Ircam Spat: A Swiss army knife for immersive audio creation and performance

Ircam Spat is an extensive toolkit for spatial audio. Running in the Max environment, it features more than 300 modules, including audio processors, control objects, and graphical user interfaces, encompassing state-of-the-art spatialization techniques. Its highly flexible and modular design enables its use across various applications, such as concerts, mixing, post-production, virtual and augmented reality, sonic installations, and sound design. This versatility makes Spat a Swiss army knife for spatial sound.

Thibaut Carpentier

Veröffentlichung
05.03.2025

Reading time
7 Minuten

Listen to article

Go back

In the early 1980s, the Room Acoustics team at Ircam conducted extensive research on the characterization of the acoustical quality of performance venues such as auditoria, theaters or opera houses. The effect of room reverberation in these spaces can be described from several perspectives:

From an architectural standpoint, referring to geometric and physical attributes of the room, such as its shape, size, and wall material.
From an acoustician’s point of view, in terms of objective metrics (such as the reverberation time) calculated from an impulse response measured in the venue.
Or from a perceptual viewpoint: expressing the audience’s sensations such as “intimacy” or “sweetness,” much like one would describe the timbre of a sound or the taste of a wine.

Focusing on the latter perceptual approach, the team, led by Jean-Pascal Jullien and Olivier Warusfel, identified a small set of subjective parameters that characterize the music concert listening experience. Using these parameters (“the ingredients”), they elaborated a perceptual model (“the cooking recipe”) to control an artificial reverberator.

At the beginning of the 1990s, multichannel digital reverbs became feasible thanks to the Feedback Delay Network (FDN) architecture designed by Jean-Marc Jot, and the Max environment was developed. This led to the birth of the Spat project: a spatialized artificial reverberator that runs in real-time within Max and is controlled by a perceptual interface. This high-level control interface is ideal for artistic productions, as it provides an intuitive way to configure the reverb engine and allows for seamless interpolation between different acoustic qualities. Remarkably, the Spat framework was also implemented using an object-based description of the room effect, decades before the development of mainstream object-based formats in use today: direct sound and early reflections are assigned a precise position (and orientation) in space, while late reverb is encoded as a diffuse “bed”. This provides a universal spatial scene representation and ensures layout agnosticity, i.e., the content is automatically adapted to any loudspeaker (or headphone) playback configuration.

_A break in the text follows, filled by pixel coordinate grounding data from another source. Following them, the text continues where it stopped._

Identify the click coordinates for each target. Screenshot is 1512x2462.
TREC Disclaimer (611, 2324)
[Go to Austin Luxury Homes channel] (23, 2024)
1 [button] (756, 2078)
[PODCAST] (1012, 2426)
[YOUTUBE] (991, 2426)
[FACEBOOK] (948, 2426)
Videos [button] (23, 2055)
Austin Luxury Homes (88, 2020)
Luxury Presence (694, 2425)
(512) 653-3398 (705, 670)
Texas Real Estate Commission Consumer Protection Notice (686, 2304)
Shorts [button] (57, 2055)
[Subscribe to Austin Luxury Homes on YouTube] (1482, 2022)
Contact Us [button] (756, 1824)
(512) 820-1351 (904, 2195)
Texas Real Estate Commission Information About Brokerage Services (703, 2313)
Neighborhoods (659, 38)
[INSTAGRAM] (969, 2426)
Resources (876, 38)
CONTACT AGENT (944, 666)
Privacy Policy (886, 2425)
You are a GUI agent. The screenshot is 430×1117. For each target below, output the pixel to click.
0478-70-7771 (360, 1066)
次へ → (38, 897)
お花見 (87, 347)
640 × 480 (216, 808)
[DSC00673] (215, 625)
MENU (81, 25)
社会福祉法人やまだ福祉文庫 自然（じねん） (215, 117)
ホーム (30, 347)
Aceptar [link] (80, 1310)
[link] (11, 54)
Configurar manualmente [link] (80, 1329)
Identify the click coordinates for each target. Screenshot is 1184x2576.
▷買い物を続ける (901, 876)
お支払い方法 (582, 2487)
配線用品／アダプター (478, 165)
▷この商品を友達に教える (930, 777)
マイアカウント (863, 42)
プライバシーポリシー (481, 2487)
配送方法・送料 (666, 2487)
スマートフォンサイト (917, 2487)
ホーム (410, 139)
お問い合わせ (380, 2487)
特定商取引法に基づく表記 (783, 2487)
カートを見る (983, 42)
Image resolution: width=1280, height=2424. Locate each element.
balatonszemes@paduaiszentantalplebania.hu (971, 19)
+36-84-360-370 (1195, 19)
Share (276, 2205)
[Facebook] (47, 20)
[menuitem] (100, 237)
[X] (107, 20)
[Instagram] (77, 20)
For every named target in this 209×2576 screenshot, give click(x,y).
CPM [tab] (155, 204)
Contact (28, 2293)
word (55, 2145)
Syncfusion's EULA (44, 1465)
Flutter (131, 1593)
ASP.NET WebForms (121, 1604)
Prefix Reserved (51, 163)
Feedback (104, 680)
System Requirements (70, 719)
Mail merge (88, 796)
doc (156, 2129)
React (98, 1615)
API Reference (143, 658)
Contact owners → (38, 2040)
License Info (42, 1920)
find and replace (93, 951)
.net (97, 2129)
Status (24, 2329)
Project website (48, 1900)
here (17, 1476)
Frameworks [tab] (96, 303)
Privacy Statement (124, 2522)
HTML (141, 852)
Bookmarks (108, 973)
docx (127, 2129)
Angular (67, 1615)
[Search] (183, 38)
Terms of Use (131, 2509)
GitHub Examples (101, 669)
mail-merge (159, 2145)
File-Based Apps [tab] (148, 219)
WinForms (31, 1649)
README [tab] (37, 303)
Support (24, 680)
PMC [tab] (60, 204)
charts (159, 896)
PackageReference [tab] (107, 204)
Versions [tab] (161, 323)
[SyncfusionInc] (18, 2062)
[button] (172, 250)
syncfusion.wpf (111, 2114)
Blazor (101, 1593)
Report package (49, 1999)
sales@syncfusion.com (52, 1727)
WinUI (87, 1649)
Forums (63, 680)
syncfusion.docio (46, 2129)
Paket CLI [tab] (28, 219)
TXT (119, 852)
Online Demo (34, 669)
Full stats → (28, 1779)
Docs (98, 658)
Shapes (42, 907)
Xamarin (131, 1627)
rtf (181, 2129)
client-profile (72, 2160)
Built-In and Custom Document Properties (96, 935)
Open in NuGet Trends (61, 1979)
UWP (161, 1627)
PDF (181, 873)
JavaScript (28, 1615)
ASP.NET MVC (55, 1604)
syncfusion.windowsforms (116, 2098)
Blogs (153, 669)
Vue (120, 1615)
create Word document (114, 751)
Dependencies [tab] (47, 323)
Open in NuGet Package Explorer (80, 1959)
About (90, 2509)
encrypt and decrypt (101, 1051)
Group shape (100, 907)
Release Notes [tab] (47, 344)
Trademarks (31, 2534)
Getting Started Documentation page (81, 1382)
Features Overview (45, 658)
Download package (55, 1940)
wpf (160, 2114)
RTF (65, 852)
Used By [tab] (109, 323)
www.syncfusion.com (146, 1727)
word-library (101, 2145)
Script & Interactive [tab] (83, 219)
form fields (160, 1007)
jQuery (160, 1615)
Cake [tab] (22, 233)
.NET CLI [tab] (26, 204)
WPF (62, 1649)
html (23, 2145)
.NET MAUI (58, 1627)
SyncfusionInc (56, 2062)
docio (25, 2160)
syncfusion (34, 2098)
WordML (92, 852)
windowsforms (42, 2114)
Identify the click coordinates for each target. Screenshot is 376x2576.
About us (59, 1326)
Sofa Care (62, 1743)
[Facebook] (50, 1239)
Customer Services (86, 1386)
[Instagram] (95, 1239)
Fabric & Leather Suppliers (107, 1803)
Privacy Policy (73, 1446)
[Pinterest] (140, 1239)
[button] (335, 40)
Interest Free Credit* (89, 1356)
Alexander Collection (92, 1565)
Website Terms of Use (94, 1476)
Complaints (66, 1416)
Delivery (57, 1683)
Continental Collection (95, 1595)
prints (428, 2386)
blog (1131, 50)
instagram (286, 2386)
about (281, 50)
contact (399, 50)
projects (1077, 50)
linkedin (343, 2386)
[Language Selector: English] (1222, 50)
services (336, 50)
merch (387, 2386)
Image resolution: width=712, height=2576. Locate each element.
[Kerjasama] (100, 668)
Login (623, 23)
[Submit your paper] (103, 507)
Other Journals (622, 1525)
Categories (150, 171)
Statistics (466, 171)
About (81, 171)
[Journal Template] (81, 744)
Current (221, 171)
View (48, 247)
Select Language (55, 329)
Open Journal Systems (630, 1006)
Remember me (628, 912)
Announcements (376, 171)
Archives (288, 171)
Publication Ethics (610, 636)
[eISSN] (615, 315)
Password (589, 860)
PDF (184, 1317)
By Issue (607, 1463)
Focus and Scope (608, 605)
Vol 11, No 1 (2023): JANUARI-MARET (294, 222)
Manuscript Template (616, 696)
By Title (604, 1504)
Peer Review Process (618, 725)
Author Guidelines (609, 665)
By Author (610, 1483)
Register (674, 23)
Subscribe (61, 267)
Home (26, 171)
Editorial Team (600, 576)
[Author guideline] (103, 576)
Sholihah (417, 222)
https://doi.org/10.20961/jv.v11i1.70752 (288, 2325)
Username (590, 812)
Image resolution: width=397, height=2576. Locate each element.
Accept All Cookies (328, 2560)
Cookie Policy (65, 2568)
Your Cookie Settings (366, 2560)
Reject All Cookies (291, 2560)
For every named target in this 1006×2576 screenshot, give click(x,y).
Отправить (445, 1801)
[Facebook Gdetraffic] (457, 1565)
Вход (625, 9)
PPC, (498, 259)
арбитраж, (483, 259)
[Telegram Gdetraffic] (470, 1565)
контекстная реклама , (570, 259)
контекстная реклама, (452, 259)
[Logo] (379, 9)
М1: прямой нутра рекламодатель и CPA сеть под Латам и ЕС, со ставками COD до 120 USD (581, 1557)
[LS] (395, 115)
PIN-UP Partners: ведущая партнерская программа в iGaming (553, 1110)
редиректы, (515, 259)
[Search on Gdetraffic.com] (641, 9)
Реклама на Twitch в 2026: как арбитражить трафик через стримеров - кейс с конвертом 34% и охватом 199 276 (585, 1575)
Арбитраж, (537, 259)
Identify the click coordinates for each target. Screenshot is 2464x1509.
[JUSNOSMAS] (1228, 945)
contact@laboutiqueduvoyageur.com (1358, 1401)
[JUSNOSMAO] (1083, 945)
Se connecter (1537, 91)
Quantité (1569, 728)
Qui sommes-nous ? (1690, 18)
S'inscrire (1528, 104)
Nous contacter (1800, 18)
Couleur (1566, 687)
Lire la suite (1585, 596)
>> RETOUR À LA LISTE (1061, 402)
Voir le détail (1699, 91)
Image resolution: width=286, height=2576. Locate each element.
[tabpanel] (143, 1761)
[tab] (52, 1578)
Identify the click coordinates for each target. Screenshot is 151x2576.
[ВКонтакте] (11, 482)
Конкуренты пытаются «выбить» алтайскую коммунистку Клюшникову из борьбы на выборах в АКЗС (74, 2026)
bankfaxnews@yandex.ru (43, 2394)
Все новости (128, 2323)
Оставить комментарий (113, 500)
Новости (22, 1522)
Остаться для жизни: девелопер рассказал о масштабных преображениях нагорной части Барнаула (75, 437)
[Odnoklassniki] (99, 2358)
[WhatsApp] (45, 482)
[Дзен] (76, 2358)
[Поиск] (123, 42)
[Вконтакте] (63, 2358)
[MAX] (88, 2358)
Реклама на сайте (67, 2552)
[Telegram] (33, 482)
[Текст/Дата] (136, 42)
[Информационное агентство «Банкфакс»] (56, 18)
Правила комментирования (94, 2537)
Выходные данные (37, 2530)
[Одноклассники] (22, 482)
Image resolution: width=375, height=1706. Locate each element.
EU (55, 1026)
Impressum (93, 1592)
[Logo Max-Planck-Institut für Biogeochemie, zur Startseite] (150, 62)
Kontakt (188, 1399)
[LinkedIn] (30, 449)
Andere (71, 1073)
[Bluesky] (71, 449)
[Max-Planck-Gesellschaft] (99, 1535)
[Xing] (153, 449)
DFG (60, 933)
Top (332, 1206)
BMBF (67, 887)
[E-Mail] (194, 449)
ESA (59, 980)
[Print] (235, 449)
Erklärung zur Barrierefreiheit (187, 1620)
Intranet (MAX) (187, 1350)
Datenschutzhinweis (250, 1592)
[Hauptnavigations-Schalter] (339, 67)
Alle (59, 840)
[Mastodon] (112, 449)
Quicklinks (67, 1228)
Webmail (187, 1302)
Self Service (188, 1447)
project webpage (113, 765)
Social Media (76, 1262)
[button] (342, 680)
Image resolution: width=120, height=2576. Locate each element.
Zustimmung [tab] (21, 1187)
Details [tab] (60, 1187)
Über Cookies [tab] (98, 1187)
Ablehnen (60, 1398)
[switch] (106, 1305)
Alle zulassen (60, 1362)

Over the years and successive versions of Spat, these unique characteristics have been perpetuated. However, the Spat library has also evolved to incorporate major new developments that have revolutionized the world of spatial audio in the past decades.

The following paragraphs highlight some of the key features of the library.

Spat5.oper implementing a perceptual model for the control of the (virtual) room acoustical quality.

Artificial reverberation

A key component of Spat is its room engine, powered by a FDN unit that produces natural-sounding reverb effects. This module is highly scalable: while it typically uses 8 to 16 internal feedback channels for optimal computational efficiency, this number can be increased to achieve extremely dense or long reverbs (optionally with infinite reverberation time). Additionally, the decay rate can be adjusted across multiple frequency bands. Although three bands (low/mid/high) are usually sufficient to emulate most conventional spaces, using a finer spectral resolution (up to 30 bands) unlocks more experimental sound design possibilities.

In addition to algorithmic reverberation, the convolution-based technique is also supported. For instance, the spat5.converb~ object is a convolution engine implementing efficient and zero-latency FFT algorithms. It simulates the reverberation of a space, based on its multichannel impulse response (IR). The object also offers some tuning and creative options: the IR can be split into multiple temporal segments (direct sound/early reflections/late reverb), and spectral or spatial effects can be applied to each segment, enabling the design of a completely new IR. The Spat package also includes a utility tool (spat5.smk∼) that uses the swept-sine technique to capture IRs of reverberant spaces.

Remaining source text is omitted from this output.